フジテレビもライブドアも「株」に振り回された観がある。だが、堀江被告が「時価総額世界一」を目指したライブドア株は、いまでは上場廃止となっている。平松社長は「再上場を目指す気があるか」と問われ、「再上場は、我々の方でできるとか、したいというようなものではない問題だ。安易に再上場しようなどと考えていない」と語っている。堀江時代には一時、営業利益の8割を占めていた金融事業はすでに売却している。これら、旧ライブドアを躓かせる一因ともなった買収/合併路線や、金融事業は「やる予定はない」(平松社長)としている。

1年前、USENと提携、同社からの支援を受け、再生を期していた時点では、動画配信サイトGyaOのコンテンツの力を借り、ポータルを活性化しようといったものだったようだ。しかし、いわゆるドッグイヤーのコンピュータ産業界だ。この1年で、IT、インターネットを取り巻く環境は、潮流が変わってきた。CGMが新たな事業拡大の鍵を握るとの発想がこの業界で力を得てきている。
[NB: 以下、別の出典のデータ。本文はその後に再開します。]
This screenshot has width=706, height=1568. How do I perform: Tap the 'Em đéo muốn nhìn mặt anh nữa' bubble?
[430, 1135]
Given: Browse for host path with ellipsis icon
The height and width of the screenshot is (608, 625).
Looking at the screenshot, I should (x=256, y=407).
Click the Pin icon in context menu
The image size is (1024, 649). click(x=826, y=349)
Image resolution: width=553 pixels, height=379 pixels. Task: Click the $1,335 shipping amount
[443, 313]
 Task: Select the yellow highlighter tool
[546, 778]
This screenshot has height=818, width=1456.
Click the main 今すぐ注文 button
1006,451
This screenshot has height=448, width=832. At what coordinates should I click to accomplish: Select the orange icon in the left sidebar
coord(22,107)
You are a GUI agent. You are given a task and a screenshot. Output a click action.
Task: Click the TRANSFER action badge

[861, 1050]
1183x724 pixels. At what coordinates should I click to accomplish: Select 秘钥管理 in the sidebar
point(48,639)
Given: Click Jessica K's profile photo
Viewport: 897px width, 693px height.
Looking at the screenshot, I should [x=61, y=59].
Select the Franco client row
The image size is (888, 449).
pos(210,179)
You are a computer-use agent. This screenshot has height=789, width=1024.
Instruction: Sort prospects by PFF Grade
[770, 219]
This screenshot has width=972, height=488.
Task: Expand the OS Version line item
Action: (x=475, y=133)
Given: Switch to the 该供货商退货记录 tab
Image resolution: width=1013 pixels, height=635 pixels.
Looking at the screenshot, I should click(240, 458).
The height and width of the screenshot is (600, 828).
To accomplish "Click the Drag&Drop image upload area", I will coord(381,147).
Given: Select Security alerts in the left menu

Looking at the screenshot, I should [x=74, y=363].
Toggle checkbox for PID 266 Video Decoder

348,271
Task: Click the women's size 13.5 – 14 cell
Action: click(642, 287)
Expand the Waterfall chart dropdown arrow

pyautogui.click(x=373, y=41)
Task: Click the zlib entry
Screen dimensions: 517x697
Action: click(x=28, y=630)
今回のライブドアの選択も、このような流れに沿ったものだ。本来のITベンチャーとしての姿勢にもどったともいえる。

新たな節目を迎えるにあたり、「ライブドア」の名を変えることも検討されたようだが、平松社長は「社員たちが、どうしてもライブドアで行きたいと主張した」と明かす。新生ライブドアの出澤剛社長は「我々の思いとして、良くも悪くもこの名でがんばってきたのであり、あえてこの名と向き合っていこうと考えた。また、変えるとポータルドメインの名も変えなければならなくなり、ユーザーに迷惑がかかる」と、その背景を説明した。

出澤氏は、2002年に、旧ライブドアの前身、オン・ザ・エッジに入社、旧ライブドアではモバイル事業などを担当し、上級執行役員を務めていた。複雑な気持ちが見え隠れしている。

だが、同社はコスト削減を主眼とした経営合理化策ということで、独自のニュース報道部門の閉鎖、ショッピングモール部門の提携先への移管などを実施、さらには7月をめどに六本木ヒルズから社屋を移転する。堀江色はいっそう薄まっている。